Reproduce the whole listing exactly.

------

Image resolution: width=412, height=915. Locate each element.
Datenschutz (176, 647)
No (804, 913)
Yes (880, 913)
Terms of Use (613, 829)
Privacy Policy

------

• [Exercise answer]
Image resolution: width=412, height=915. Locate each element.
Datenschutz (176, 647)
No (804, 913)
Yes (880, 913)
Terms of Use (613, 829)
Privacy Policy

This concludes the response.